Para isso a psicóloga e psicanalista do Grupo de Trabalho e Pesquisa em Orientação Sexual (GTPOS), Maria Cristina Domingues Pinto, já havia alertado. “Alguns adultos têm a tendência de projetar nas crianças a sua sexualidade adulta genital, que nada tem a ver com a das crianças. Sem que as crianças ou os pais saibam, podem estar provocando ‘adultos’ não muito estruturados, o que pode resultar, no limite, em abuso sexual” , preocupa-se a especialista.

Até o que era natural, sob o aspecto biológico, têm mudado. A matéria entitulada “Princesas Precoces”, publicada na Revista Veja, da editora Abril, em novembro de 2000 revelou um levantamento que comprova o fato . Segundo a revista, pesquisas feitas no Brasil, Estados Unidos e Europa comprovam que a idade média da primeira menstruação, que no começo do século XX variava entre 14 e 15 anos, hoje acontece entre os 10 e 11 anos de idade.

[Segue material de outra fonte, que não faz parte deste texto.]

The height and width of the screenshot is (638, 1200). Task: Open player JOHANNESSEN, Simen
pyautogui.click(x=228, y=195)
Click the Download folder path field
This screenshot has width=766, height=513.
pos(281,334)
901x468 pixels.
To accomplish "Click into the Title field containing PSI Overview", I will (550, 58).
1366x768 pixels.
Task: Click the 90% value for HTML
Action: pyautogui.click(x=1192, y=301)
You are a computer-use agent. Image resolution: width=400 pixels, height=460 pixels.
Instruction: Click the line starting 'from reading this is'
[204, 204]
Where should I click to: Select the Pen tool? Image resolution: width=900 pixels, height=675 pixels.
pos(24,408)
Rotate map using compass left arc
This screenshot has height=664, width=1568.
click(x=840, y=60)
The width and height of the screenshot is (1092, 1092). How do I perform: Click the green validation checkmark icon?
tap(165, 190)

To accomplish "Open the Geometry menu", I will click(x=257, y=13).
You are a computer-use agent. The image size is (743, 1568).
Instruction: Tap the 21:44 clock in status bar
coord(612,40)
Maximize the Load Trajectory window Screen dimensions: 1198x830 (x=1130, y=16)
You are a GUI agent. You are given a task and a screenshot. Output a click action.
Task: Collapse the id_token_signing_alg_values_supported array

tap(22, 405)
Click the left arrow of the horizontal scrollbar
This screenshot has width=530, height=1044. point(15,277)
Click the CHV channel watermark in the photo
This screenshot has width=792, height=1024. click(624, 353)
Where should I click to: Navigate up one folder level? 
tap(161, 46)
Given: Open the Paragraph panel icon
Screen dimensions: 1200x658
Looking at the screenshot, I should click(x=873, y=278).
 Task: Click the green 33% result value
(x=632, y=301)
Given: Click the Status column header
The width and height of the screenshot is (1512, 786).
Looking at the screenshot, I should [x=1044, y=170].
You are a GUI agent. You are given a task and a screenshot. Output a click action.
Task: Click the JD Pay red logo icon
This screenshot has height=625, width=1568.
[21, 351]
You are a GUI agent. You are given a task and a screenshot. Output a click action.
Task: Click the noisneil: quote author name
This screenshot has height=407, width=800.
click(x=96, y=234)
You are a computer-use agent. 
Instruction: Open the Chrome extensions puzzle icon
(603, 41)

O ginecologista Jonathas Soares acredita que esta geração de meninas recebe tantos estímulos sexuais que o cérebro acaba produzindo hormônios mais cedo. Revelados esses dados é salutar uma pesquisa mais aprofundada sobre o tema. Isabel Pedroza, professora da disciplina de Desenvolvimento Infantil na Universidade Federal de Pernambuco, é testemunha da necessidade. “Sou professora e pesquisadora na área do Desenvolvimento Infantil, mas nunca li nada sobre a influência da moda no comportamento da criança”, ressalta.